These Models Had the Best Response to the Man Who Sold Their Instagram Photos for $90,000

Impact

If someone takes something you put on social media and either sells or steals it, chances are there's little you can do about it. Unless, of course, you can beat them at their own game.

Reappropriation artist Richard Prince made headlines this week for selling giant prints of other people's Instagram photos for $90,000 a pop. Six of the images Prince used were Instagram posts by Suicide Girls, a community of pinup models, photographers and fans of women-produced, sex-positive online erotica whose images are reserved for paying members.

So Suicide Girls responded in the best way possible: They decided to resell the images Prince snagged for much cheaper — as in 0.001% of the price. Suicide Girls founder Missy Suicide posted links on her blog yesterday where you can buy Prince's art for $90 a pop. Why? "I'm just bummed that his art is out of reach for people like me and the people portrayed in the art he is selling," she wrote.

The prints sold by Suicide Girls are the same as Prince's, down to the size and material, except for one slight difference: Each one has an extra Instagram comment by @suicidegirls that reads: "true art."

Missy Suicide/Suicide Girls

The printing site Eyes on Walls is printing each piece at cost for Suicide Girls, and all profits from the sales are going to the Electronic Frontier Foundation, an activist group that serves as a sort of ACLU for the Internet, "defending civil liberties in the digital world."

Suicide Girls

Suicide Girls is used to this. "It's like I said on my blog: If I had a nickel for every person who stole from us, I would have enough to spend $90,000 on art," Missy Suicide told Mic.

The Suicide Girls community, which has always been about alternative style and imagery, has been around since 2001, long before body positivity was a significant mainstream conversation. Since then, it's had to contend with people trying to bite away from its business, whether it's people downloading images from behind its paywall and posting them to social media, or dozens of new competitors who have taken the signature Suicide Girls style and capitalized on it.

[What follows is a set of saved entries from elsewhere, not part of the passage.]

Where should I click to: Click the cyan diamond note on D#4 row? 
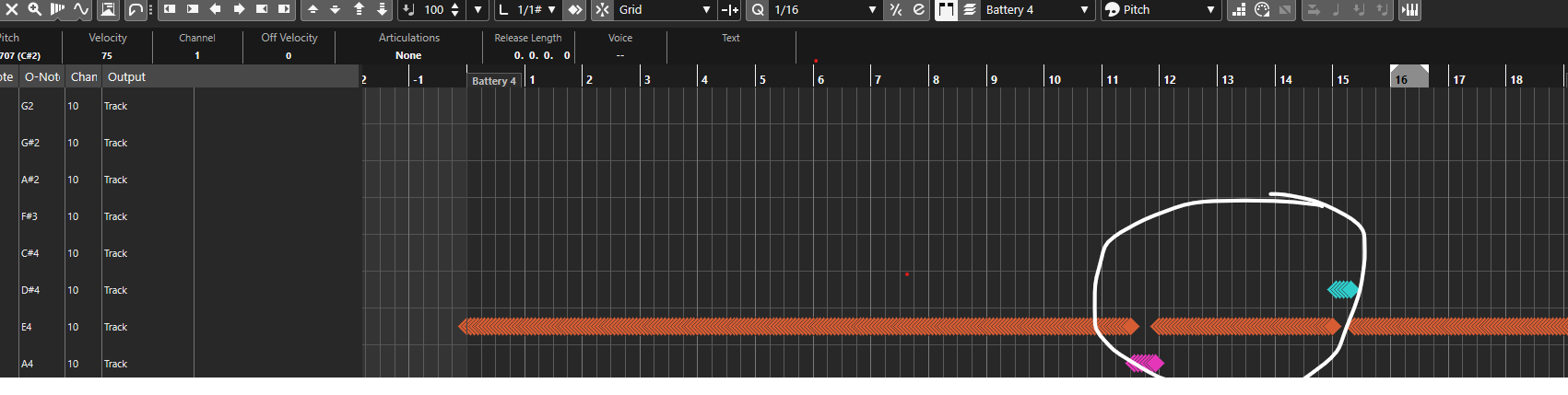point(1343,290)
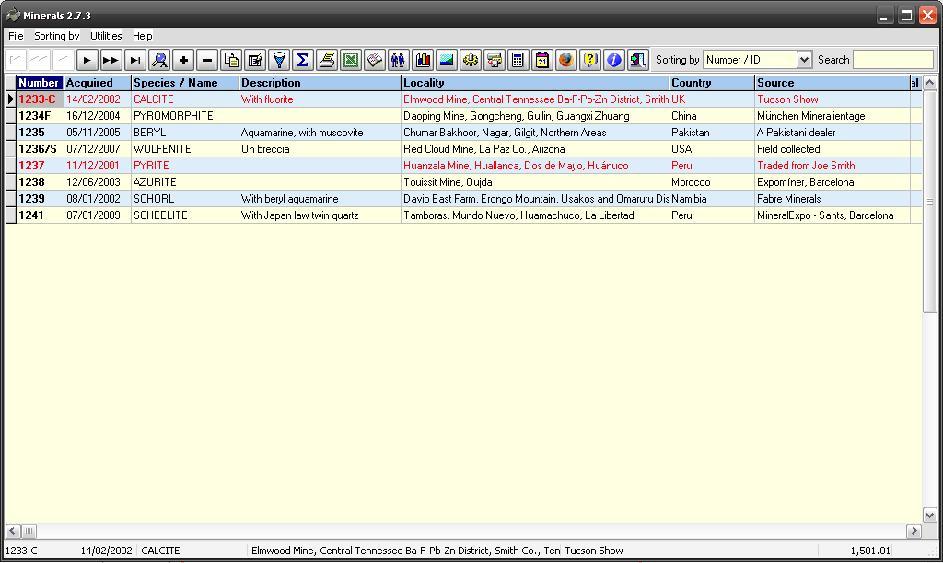Open the Utilites menu
Viewport: 943px width, 563px height.
click(x=106, y=36)
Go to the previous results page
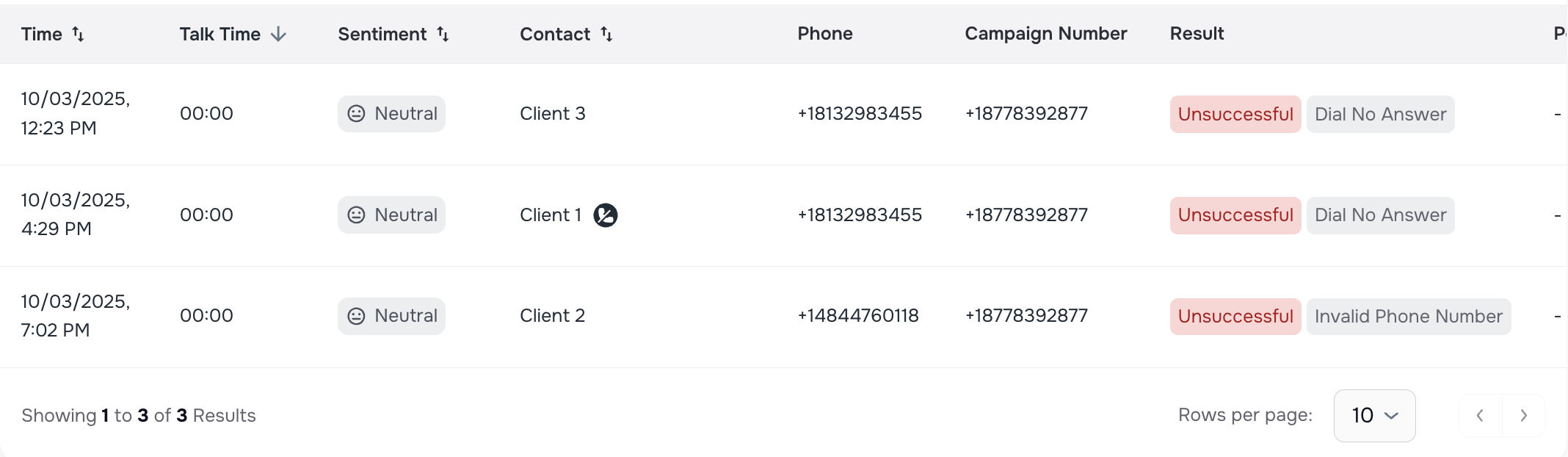 click(x=1481, y=416)
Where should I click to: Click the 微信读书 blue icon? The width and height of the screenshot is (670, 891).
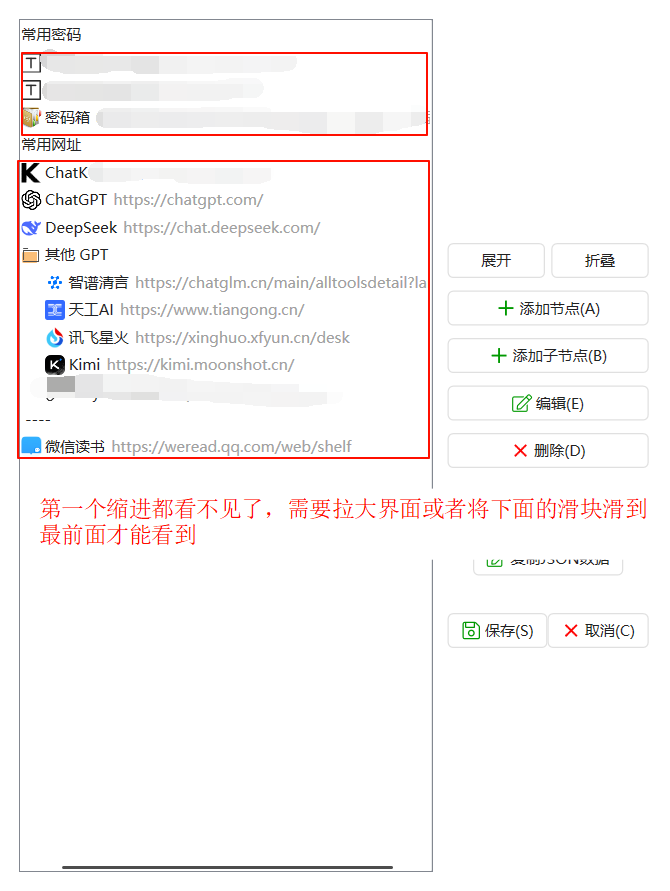[x=31, y=446]
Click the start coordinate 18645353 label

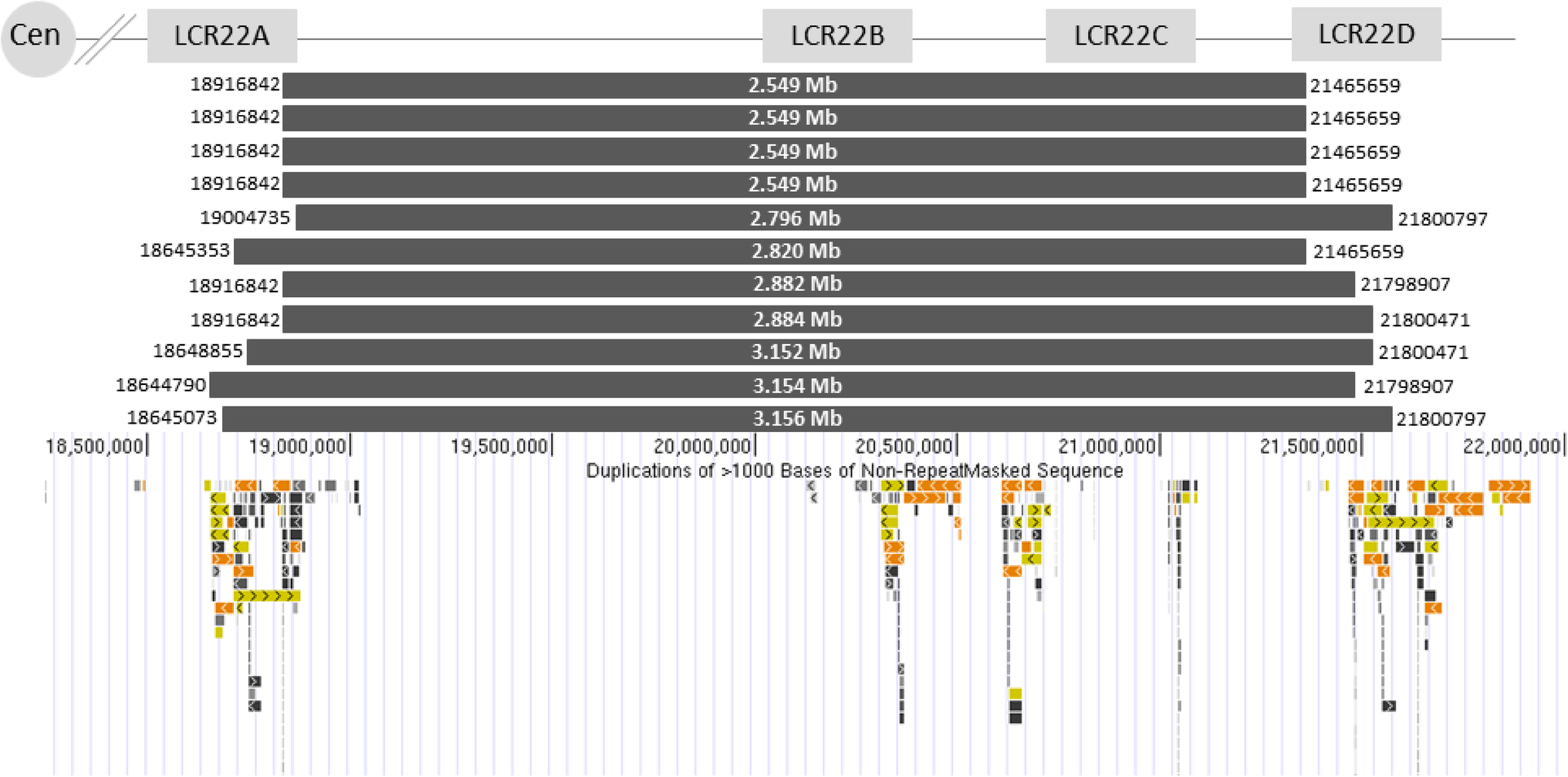184,251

Suicide Girls has responded to these disruptions in the way most enduring media companies have: by building up event appearances, tours and premium-membership offerings. But as long as you're making valuable goods that people want on the Internet, people will try to either get it for free or get paid as a middleman for ripping you off.

Missy Suicide told Mic that she's not terribly upset about the Prince project. Like Doe Deere, another entrepreneur from whom Prince took images for his show, she's not planning on starting a legal battle.

"He's definitely profiting off of what we're putting out there, but he's also opening up a discussion," Missy said. "Whether it's good or meaningful, I don't know. But I'm not holding a grudge."